Re: @font-face and slow downloading

Hi Beth,

> The summary is this: Currently, WebKit doesn't display any text until
> the resource has downloaded, but when a resource takes a really long
> time to download, the failure to display any text for so long is
> confusing and a bad user experience. Firefox chooses to display a
> fallback font right away, and then flashes to the @font-face font once
> it has finished downloading. This FOUC is not a particularly pleasant
> user experience either, and based on the activity in the bug, it looks
> like the Mozilla folks want to tweak it.
>
> The summary is this: Currently, WebKit doesn't display any text until
> the resource has downloaded, but when a resource takes a really long
> time to download, the failure to display any text for so long is
> confusing and a bad user experience. Firefox chooses to display a
> fallback font right away, and then flashes to the @font-face font once
> it has finished downloading. This FOUC is not a particularly pleasant
> user experience either, and based on the activity in the bug, it looks
> like the Mozilla folks want to tweak it.

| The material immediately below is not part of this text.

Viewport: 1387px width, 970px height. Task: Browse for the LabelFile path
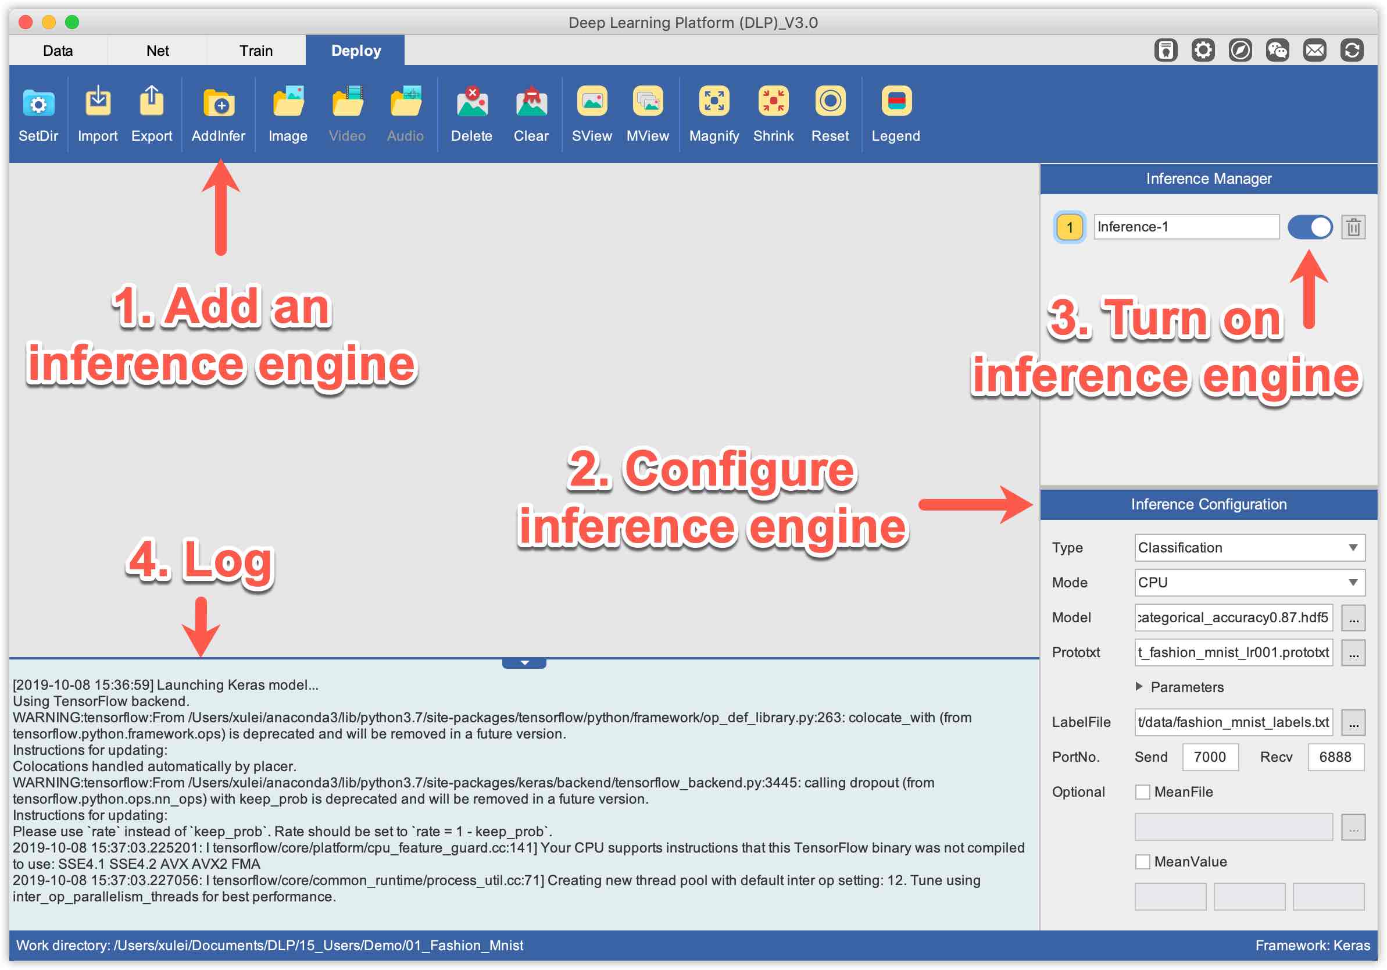click(x=1353, y=722)
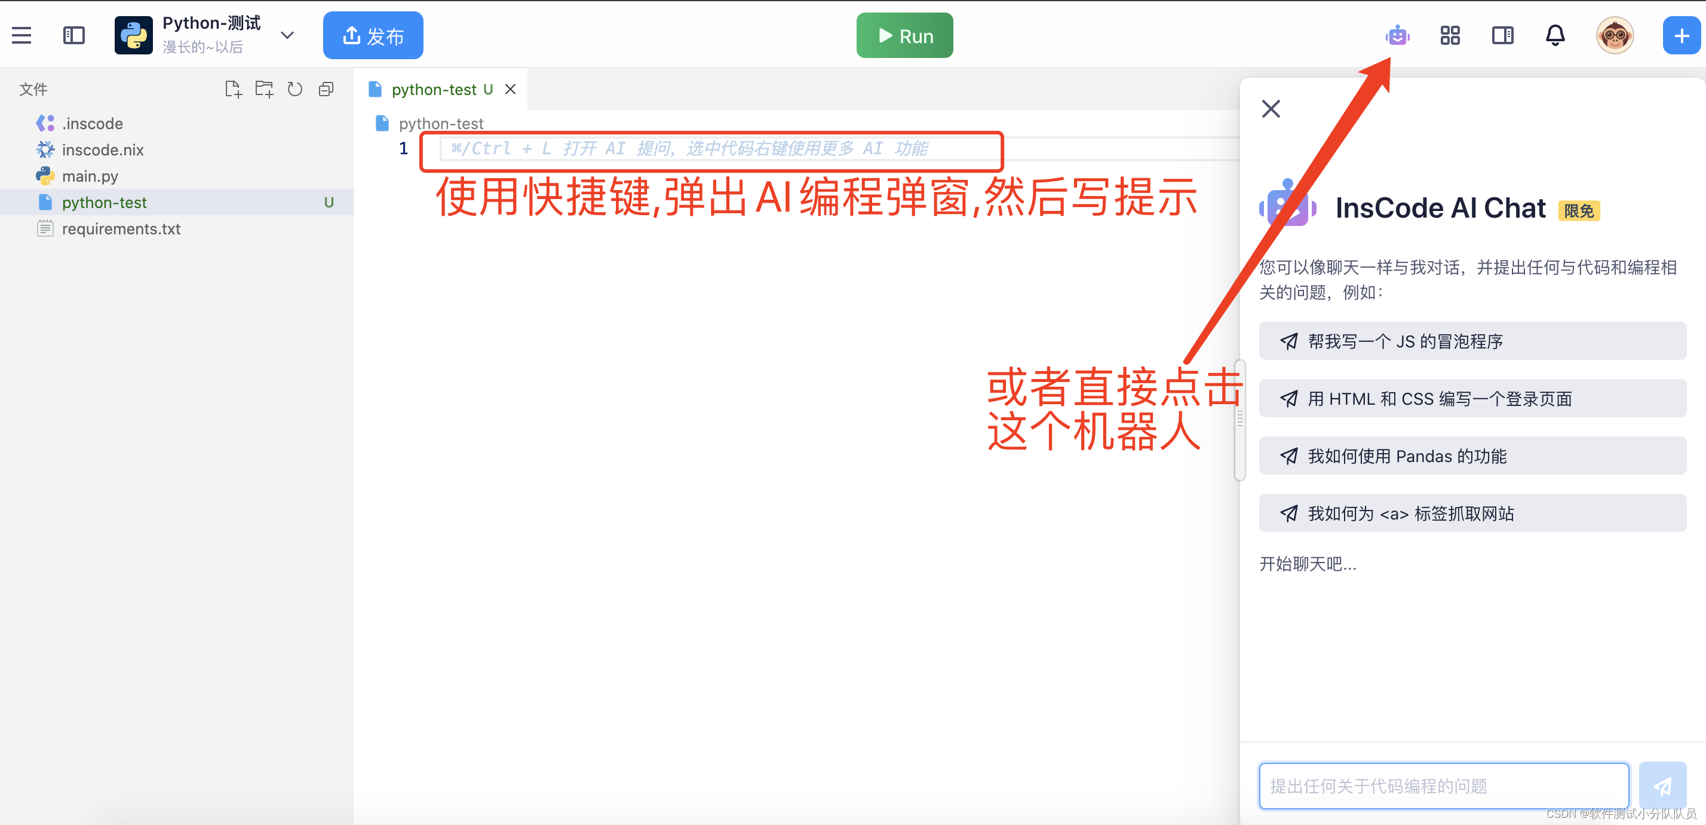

Right, I think the question is what the delay should be.  Too long and
the viewer doesn't see the text of a page for a slow loading font, too
soon and you get a "double pop", white to fallback, then fallback to
downloaded.

Which behavior is worse, popping vs. no text, is somewhat a user
preference, so it would be nice to allow users to vary this to their
choosing and to match their network environment (i.e. slow/fast network).

I think we could put suggested behavior into the spec but I'm not sure
it would make sense to *require* a certain delay for example.